• [Secção do documento]
______

No fim, só pode haver um
Afonso Loureiro
Em meados da década de 1980 foi feito um filme que contava a história de um grupo de homens especiais. Viviam sem medo da morte ou da doença e até mesmo as feridas mais graves lhes eram indiferentes.
O seu único receio era que lhes separassem a cabeça do resto do corpo. Nessa altura morriam, finalmente. Os Imortais, como lhes chamavam, por vezes lutavam entre si. Sabiam que o último sobrevivente destes duelos conseguiria poderes e conhecimentos extraordinários.
O Imortal mais famoso é, concerteza, Duncan MacLeod, mais conhecido por Highlander, uma vez que nasceu nas terras altas da Escócia.
A maioria dos imortais passava despercebida. Viviam como pessoas normais, tinham empregos, amores e dissabores. A história contada pelos filmes diz que no fim sobrou apenas um, mas quem vive em Luanda sabe bem que isso não é verdade. E sabe também que aquilo que se acreditava serem personagens de ficção é apenas a realidade. Os Imortais existem. E estão todos em Luanda.
A esposa de um amigo, espírita encartada e capaz de descobrir estas coisas facilmente, reconheceu-os logo nos primeiros dias na capital angolana.
Deslocam-se a alta velocidade, equilibrados em minúsculos ciclomotores ruidosos e irritantes, fazendo razias, tangentes e até secantes a tudo quanto circula na estrada. Por vezes são comparados, em temeridade, aos motoristas dos candongueiros, mas o sorriso com que encaram a morte certa mil vezes por dia, coloca-os numa classe à parte. Com o total desrespeito que têm pela vida só podemos concluir que não temam a morte, que sejam imortais, os verdadeiros Imortais!

______

(Itens listados num conjunto de dados)
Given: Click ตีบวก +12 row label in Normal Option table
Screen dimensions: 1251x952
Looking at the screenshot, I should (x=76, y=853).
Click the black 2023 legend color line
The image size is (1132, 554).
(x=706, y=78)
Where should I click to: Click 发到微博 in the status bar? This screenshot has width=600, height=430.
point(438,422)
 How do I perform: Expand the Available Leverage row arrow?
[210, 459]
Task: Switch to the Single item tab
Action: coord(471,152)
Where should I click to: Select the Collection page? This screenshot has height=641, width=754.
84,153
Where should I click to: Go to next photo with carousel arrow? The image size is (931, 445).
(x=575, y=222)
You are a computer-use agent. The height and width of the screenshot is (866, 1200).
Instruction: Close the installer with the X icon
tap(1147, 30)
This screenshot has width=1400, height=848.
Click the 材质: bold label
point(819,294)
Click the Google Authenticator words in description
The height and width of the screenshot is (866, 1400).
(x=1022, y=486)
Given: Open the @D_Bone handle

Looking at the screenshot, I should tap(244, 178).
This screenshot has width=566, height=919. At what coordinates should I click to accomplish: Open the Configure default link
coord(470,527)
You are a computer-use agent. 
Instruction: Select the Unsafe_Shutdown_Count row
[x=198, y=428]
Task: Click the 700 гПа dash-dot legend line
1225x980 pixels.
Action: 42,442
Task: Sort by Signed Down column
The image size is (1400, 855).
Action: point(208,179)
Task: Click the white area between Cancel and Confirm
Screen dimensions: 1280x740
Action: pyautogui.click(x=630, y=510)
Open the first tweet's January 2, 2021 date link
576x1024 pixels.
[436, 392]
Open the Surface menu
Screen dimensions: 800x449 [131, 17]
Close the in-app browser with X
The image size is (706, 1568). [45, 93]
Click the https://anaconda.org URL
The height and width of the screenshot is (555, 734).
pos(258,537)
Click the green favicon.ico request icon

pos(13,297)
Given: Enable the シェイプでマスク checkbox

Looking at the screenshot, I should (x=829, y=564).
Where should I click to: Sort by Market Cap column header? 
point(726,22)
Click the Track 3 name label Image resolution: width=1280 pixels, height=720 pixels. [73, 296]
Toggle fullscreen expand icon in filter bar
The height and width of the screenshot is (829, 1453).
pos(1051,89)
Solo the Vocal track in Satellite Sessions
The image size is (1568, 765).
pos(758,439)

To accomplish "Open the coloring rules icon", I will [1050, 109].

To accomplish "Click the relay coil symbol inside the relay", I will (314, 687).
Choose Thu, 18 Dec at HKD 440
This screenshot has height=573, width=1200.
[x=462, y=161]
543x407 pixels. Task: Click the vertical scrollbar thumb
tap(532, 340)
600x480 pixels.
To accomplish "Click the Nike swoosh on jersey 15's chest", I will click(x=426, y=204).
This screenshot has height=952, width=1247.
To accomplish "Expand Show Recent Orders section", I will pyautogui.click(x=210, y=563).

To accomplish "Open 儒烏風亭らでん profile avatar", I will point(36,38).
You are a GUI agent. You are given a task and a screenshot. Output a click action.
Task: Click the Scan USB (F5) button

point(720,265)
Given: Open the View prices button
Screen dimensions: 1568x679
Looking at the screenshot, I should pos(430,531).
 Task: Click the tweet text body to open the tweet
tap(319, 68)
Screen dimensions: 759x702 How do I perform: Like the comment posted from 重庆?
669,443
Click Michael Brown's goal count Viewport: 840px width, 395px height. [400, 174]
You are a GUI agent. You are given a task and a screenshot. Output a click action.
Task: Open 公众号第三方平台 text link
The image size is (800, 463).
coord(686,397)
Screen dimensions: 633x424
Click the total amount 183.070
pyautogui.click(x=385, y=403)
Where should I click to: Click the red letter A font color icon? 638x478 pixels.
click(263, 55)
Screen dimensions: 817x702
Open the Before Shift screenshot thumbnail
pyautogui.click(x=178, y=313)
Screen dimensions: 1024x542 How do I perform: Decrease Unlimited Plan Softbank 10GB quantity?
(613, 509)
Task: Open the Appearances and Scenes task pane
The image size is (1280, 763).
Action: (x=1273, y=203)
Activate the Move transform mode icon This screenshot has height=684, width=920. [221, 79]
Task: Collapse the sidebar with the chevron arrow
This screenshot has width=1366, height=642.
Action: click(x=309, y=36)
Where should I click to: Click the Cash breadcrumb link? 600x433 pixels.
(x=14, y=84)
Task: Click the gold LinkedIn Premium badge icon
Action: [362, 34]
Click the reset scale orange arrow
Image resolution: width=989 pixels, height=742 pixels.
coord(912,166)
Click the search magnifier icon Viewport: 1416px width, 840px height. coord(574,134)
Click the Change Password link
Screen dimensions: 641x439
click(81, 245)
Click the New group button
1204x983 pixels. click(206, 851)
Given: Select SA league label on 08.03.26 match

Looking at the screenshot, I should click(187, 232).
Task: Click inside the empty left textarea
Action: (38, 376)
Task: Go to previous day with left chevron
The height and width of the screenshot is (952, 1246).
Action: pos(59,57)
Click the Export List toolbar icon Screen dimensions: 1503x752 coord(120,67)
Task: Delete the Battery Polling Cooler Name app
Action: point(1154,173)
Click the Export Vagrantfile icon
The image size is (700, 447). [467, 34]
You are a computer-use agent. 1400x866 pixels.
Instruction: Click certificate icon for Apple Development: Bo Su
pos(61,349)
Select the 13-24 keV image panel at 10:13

______

• [Tarefa atribuída 1] Copie do texto sobre os Imortais o trecho que começa nas palavras "O seu único" e acaba depois de "todos em Luanda.".
• [Tarefa atribuída 2] Segundo o texto sobre os Imortais, que três coisas tinham os imortais que viviam como pessoas normais?
• [Tarefa atribuída 3] Prossiga o texto sobre os Imortais a partir do ponto em que termina.

• [Resposta 1]
O seu único receio era que lhes separassem a cabeça do resto do corpo. Nessa altura morriam, finalmente. Os Imortais, como lhes chamavam, por vezes lutavam entre si. Sabiam que o último sobrevivente destes duelos conseguiria poderes e conhecimentos extraordinários.
O Imortal mais famoso é, concerteza, Duncan MacLeod, mais conhecido por Highlander, uma vez que nasceu nas terras altas da Escócia.
A maioria dos imortais passava despercebida. Viviam como pessoas normais, tinham empregos, amores e dissabores. A história contada pelos filmes diz que no fim sobrou apenas um, mas quem vive em Luanda sabe bem que isso não é verdade. E sabe também que aquilo que se acreditava serem personagens de ficção é apenas a realidade. Os Imortais existem. E estão todos em Luanda.

• [Resposta 2] Empregos, amores e dissabores.

• [Resposta 3]
Imortal!
Agora, sempre que um kazucuta passa na estrada a fazer malabarismos na roda traseira ou a buzinar furiosamente enquanto passa, em contra-mão, entre duas filas do engarrafamento perpétuo de Luanda, só me ocorre dizer «Lá vai um Highlander!»
É pena que estes não estejam informados acerca das tradições dos Imortais. Se desatassem a cortar as cabeças uns aos outros, no fim sobrava só um e esse incomodaria muito menos.
nossa, afonso, essas histórias me dão um tanto de saudade e mais outro tanto de tristeza. será que os miúdos que pintam barbas serão homens o suficiente pra mudar esse país?
um beijo da ex-branquela d’angola
Só posso esperar que sim…
Não é preciso ir à Escócia para encontrar essas crenças. Em 61 muitas cabeças foram aí cortadas para garantir a morte aos “Imortais”.